The anatomical dissection showed that as the ICA emerges from the cavernous sinus, it closely faces the inferomedial surface of the ACP. At the anterior bend, the ICA curves from anterior to posterior and from lateral to medial. Distal to the anterior genu, it curves from medial to lateral.³ The posterior aspect of the clinoid segment is in contact with the cavernous sinus if no rigid bony structures are present.
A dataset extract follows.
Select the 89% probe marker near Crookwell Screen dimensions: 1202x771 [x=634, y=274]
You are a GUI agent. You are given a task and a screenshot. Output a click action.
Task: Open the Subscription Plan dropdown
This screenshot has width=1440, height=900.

The carotid sulcus is excavated in the medial aspect of the wall of the artery. In this area, the dural anchoring of the artery is not tight to the nearby structures as it is in its lateral and anterior aspects. The dural attachments are from the medial surface of the ACP to the lateral wall and from the posterior aspect of the optic strut to the anterior wall.⁶ The anatomical considerations are schematized in Figure 3.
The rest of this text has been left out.